No. Bytespider does not participate in Cloudflare Pay-Per-Crawl, the RSL protocol, or any known licensing marketplace. ByteDance has not established content payment relationships with Western marketplace infrastructure. The only option for Bytespider is blocking.

How effective is blocking Bytespider?

Layered blocking (robots.txt + user-agent + IP range + ASN + behavioral) catches an estimated 90-95% of Bytespider traffic. Sophisticated spoofing evades some detection. CDN-level behavioral analysis (Cloudflare Bot Management, Akamai Bot Manager) improves detection rates but can't achieve 100% against a well-resourced adversary.

Does blocking Bytespider affect my TikTok presence?

No.

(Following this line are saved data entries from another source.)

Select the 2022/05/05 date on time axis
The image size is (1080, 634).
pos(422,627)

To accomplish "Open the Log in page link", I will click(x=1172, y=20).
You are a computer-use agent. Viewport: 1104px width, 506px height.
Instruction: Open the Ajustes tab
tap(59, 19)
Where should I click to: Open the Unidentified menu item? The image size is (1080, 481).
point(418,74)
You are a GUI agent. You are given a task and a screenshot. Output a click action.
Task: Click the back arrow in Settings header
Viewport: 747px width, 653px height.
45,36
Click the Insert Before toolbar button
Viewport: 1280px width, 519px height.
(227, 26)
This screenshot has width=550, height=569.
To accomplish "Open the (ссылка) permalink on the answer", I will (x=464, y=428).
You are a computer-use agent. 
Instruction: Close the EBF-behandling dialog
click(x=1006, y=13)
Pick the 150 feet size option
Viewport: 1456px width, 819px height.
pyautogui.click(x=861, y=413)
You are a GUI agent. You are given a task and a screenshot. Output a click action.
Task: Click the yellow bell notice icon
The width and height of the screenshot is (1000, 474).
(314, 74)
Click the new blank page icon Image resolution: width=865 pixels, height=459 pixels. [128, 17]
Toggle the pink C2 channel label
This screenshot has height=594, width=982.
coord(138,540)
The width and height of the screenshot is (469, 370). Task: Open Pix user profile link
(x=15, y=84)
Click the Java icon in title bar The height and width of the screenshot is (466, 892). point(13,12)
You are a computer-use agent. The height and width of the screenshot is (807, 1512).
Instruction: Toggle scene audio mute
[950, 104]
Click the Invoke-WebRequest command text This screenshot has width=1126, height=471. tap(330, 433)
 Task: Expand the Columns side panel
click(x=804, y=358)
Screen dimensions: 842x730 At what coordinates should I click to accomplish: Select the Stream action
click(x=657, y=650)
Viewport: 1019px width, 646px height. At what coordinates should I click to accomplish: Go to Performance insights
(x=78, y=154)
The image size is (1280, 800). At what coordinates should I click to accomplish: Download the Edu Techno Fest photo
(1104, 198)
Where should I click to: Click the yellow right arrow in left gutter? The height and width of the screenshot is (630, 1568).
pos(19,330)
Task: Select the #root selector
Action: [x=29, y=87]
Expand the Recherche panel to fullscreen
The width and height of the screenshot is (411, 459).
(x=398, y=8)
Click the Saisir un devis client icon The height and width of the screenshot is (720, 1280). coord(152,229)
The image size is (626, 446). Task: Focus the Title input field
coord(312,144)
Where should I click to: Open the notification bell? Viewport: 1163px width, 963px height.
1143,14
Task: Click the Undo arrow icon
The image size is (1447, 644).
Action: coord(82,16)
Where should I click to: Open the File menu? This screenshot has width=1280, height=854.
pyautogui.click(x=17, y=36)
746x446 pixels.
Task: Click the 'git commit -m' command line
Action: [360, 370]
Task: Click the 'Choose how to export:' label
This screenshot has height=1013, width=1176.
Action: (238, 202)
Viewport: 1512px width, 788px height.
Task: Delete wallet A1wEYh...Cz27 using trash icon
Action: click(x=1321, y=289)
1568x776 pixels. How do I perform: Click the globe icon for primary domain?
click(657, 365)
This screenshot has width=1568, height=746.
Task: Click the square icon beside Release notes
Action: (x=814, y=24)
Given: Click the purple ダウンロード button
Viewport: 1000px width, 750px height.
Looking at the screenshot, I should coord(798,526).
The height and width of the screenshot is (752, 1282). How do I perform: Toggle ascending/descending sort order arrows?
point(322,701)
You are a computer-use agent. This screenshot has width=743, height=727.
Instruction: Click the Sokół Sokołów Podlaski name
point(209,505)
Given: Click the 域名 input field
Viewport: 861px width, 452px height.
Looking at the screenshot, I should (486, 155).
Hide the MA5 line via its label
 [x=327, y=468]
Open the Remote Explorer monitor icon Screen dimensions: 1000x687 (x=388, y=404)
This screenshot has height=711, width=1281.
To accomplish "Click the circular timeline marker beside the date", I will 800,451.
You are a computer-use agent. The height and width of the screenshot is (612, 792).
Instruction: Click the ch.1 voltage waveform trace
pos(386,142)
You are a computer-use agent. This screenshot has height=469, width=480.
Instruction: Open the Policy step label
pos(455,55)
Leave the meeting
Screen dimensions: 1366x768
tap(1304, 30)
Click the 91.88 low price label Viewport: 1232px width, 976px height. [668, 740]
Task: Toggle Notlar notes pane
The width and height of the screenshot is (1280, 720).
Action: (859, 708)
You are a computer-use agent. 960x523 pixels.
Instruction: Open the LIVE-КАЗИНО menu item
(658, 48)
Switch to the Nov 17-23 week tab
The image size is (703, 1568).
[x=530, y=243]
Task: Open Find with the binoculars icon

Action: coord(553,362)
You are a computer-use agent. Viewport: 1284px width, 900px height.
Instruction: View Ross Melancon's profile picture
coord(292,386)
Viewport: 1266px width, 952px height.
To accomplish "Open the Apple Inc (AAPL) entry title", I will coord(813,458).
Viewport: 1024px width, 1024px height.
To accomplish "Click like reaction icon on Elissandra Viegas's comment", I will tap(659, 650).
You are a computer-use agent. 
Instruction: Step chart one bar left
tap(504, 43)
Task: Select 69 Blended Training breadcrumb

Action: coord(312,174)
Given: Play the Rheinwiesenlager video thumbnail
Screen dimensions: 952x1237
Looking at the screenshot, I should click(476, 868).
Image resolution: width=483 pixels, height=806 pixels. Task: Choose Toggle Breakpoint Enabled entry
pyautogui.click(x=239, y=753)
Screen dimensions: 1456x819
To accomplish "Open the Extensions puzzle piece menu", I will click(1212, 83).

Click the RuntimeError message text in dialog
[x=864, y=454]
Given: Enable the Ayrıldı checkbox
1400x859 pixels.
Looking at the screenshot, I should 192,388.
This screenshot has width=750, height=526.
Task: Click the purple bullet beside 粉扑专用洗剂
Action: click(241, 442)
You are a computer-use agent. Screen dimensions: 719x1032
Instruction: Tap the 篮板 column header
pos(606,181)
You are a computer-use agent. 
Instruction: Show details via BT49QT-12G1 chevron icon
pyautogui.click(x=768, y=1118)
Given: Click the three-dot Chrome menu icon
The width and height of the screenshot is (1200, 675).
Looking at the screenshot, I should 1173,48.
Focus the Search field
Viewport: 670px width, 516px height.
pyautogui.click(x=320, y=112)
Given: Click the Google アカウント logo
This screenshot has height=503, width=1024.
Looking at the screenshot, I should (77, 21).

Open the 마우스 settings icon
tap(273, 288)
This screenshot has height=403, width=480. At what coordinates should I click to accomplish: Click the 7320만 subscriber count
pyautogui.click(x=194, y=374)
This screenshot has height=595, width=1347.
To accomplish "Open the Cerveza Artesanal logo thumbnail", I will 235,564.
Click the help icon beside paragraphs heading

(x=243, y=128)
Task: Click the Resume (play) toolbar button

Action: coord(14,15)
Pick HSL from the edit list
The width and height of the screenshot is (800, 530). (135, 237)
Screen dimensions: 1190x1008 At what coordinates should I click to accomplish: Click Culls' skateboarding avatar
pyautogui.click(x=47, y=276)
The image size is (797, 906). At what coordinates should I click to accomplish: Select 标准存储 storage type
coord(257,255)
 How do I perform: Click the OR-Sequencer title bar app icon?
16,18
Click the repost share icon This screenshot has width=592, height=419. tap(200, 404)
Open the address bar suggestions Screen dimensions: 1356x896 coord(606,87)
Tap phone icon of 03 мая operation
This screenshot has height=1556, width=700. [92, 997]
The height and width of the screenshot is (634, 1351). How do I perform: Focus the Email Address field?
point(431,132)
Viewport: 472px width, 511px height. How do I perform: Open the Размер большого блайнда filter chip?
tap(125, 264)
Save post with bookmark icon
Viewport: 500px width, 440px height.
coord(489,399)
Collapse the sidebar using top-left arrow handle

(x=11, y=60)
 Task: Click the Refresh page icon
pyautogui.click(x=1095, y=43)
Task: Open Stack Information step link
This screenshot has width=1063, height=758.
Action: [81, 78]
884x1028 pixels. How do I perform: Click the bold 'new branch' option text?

Bytespider (web scraping for AI training) is separate from TikTok's content crawlers for social media features. Blocking Bytespider doesn't affect how your content appears in TikTok search, link previews, or social sharing. These use different infrastructure.

Why is Bytespider so much more aggressive than other AI crawlers?

Likely a combination of factors: less regulatory pressure on data collection practices, aggressive AI development timelines, and a different cultural approach to web data commons. Western AI companies face public backlash, regulatory scrutiny, and legal action that moderate their crawling behavior. ByteDance faces less of this pressure in its primary market.

Should I block all traffic from China to stop Bytespider?

Geographic blocking is overly broad. Legitimate users, search engine crawlers, and business partners from China get caught in the crossfire. Block ByteDance specifically through ASN-based rules rather than country-level blocks. If you genuinely have no Chinese audience or business interest, geographic blocking becomes more defensible — but evaluate the trade-offs carefully.

How does Bytespider compare to CCBot in terms of blocking priority?

Both should be blocked, but for different reasons. Bytespider scrapes aggressively and ignores all compliance mechanisms — it's a direct infrastructure burden. CCBot (Common Crawl) is technically compliant with robots.txt but feeds training data to multiple AI companies including OpenAI, Anthropic, Meta, and others. Blocking CCBot is a force multiplier — one block reduces your content's presence across multiple AI models. Blocking Bytespider is a direct defense against the most aggressive single crawler. Implement both.

Are there other Chinese AI crawlers beyond Bytespider I should worry about?

Yes. The Chinese AI ecosystem includes crawlers from Baidu (for ERNIE models), Alibaba (for Qwen models), Tencent (for Hunyuan models), and various smaller players. Many operate from Chinese IP ranges and may not identify themselves with recognizable user-agent strings. Behavioral detection — identifying automated access patterns from Chinese infrastructure — catches these crawlers even when they don't self-identify. CDN-level behavioral analysis provides the best coverage for identifying unlabeled crawlers from any origin.